Recently I find myself often in the situation of having a single function that takes some object as a parameter. The function will have to copy that object.
However the parameter for that function may also quite frequently be a temporary and thus I want to also provide an overload of that function that takes an rvalue reference instead a const reference.
Both overloads tend to only differ in that they have different types of references as argument types. Other than that they are functionally equivalent.
For instance consider this toy example:
void foo(const MyObject &obj) {
globalVec.push_back(obj); // Makes copy
}
void foo(MyObject &&obj) {
globalVec.push_back(std::move(obj)); // Moves
}
Now I was wondering whether there is a way to avoid this code-duplication by e.g. implementing one function in terms of the other.
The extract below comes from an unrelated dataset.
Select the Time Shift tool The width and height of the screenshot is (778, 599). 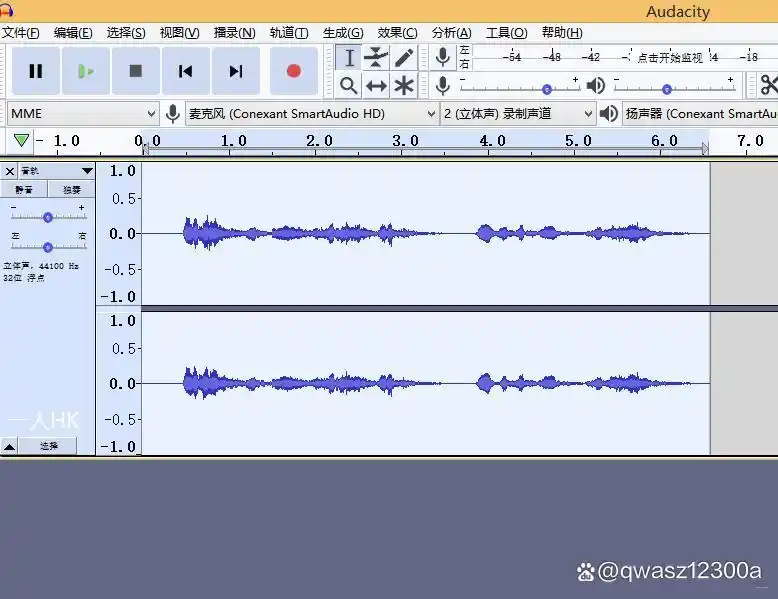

For instance I was thinking of implementing the copy-version in terms of the move-one like this:
void foo(const MyObject &obj) {
MyObj copy = obj;
foo(std::move(copy));
}
void foo(MyObject &&obj) {
globalVec.push_back(std::move(obj)); // Moves
}
However this still does not seem ideal since now there is a copy AND a move operation happening when calling the const ref overload instead of a single copy operation that was required before.
Furthermore, if the object does not provide a move-constructor, then this would effectively copy the object twice (afaik) which defeats the whole purpose of providing these overloads in the first place (avoiding copies where possible).
I'm sure one could hack something together using macros and the preprocessor but I would very much like to avoid involving the preprocessor in this (for readability purposes).
Therefore my question reads: Is there a possibility to achieve what I want (effectively only implementing the functionality once and then implement the second overload in terms of the first one)?
If possible I would like to avoid using templates instead.